Aug 18, 2012 Restaurants

Metro Restaurant Review - Botswana Butchery

Ferry Building, 99 Quay St, City. Ph 307-6966.
botswanabutchery.co.nz

Hours: Lunch and dinner, seven days.
Dinner bill: Entrées $14.95-$29.95; mains $29.95-$47.95 plus $8-$10 sides; desserts $12.95-$16.95.

3 Spoons

By Simon Wilson, June 2012

French onion soup is like love: your first experience should be a wonderful one, because if it is, it will produce a sense of hope and happiness that sustains you through whatever in your life is to follow. Or, at least, it should help. One sip — one sniff — of the soup at Botswana Butchery did it for me: I was back with my first experience of the dish, from a recipe by Des Britten: sweet, slow-cooked onions, a rich savoury broth, a lid of sliced baguette smothered in cheese (Emmental at Botswana: the perfect choice, tasty but not weird). A hot strong bowl of winter heaven.

You can move on to steak, a trendily long list of options, and your choice of sauces, also listed at length. The more you pay, the better it gets — seriously, in my experience the cheaper cuts of meat at Botswana are way less appealing than the more expensive ones. Or you can ignore the “butcher’s block” part of the menu and enjoy a very moreish plate of “pig’s noggin” or an artfully presented seafood cassoulet with the beans piled daintily into the clam shells and around the fish. All very nice. Or pappardelle, with three cuts of wagyu minced into a bolognese. The pasta is good, the beef excellent, the sauce restrained — how often can you say that about bolognese?

The room is all awkward shapes and levels, decked out in contemporary rococo: mismatched winged armchairs, gold and black, velvet and satin, big stripes and lozenges and light shades — it’s like a hotel lobby in which they’re storing furniture as well as using it. “City style!” it shrieks; the brainchild, no doubt, of eager design students visiting from Hawke’s Bay. It’s faux posh and I think that’s deliberate. They’ve spotted a market. Even on a rain-swept Monday night there were quite a few customers; on Fridays, the City swaggers down from Shortland St in its dishevelled suits and dagger heels, barging through the cleaver-handled doors to engage in commerce with the super-groomed titans of that other, more famous Shortland Street. I’ve seen Michael Fay et fille in there, too, sloping along in jeans and loafers, and shiny orange hair. Respectively.

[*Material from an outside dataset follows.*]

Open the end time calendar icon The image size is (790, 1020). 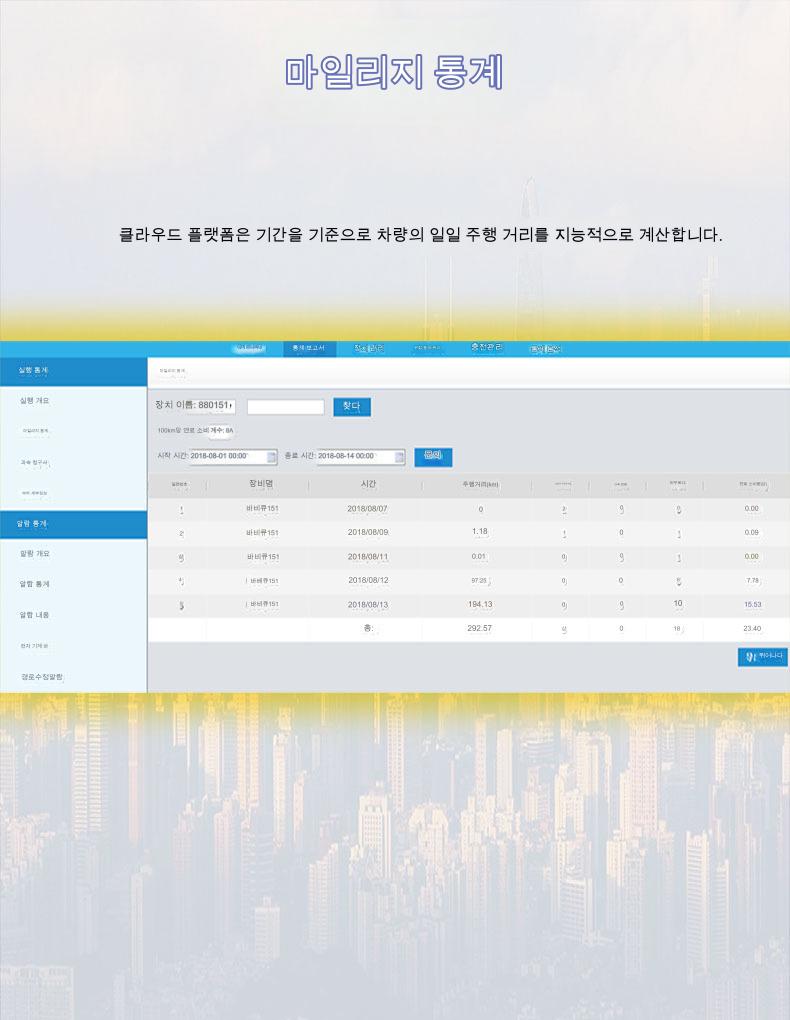[399, 457]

The secret of this place is that having created such a cornucopia of city stuff, they look after you with friendly aplomb and serve you comfort food. So you relax. It’s true, as the Twitterverse proclaims, that they get things wrong. While many of the staff are excellent — happy to explain, matching the wines well to the food, making you happy — some display such disinterested ignorance they were presumably press-ganged off the street 10 minutes ahead of service. Some of the food is not nearly comforting enough: duck leg confit is an ugly-looking, ordinary-tasting pile; creamed spinach a tasteless ball of greens in a sludge of cream. Desserts feature “toffee pop” and “bounty bar”, which any self-respecting pastry chef would serve as delightful reinventions of the originals. At Botswana, they seem merely to have copied them. The cheese list includes, wait for it, “brie” and “cheddar”, as if the chef and menu writer had both given up by then. Much of the food costs too much for what it is, especially as most meat comes on its own and you have to order sides. The wine list has tourist trap written on it in throbbing neon: Grange, Château d’Yquem, etc, for the price of a small car. But it goes down to $40 bottles too, and they’re well chosen.

It’s a great spot, in the Ferry Building, right on the water. Given there’s already a sit-up-and-behave-yourself restaurant upstairs, this one should be an elegant and easy place to veer into for a drink, be so charmed you stay for soup and a steak and catch a later ferry than you intended. Or if, like me, you don’t go home on a boat, a place to indulge a fancy that one day you might. On that rainy Monday night, that’s exactly what it was. Fridays, it’s all rather more carnal.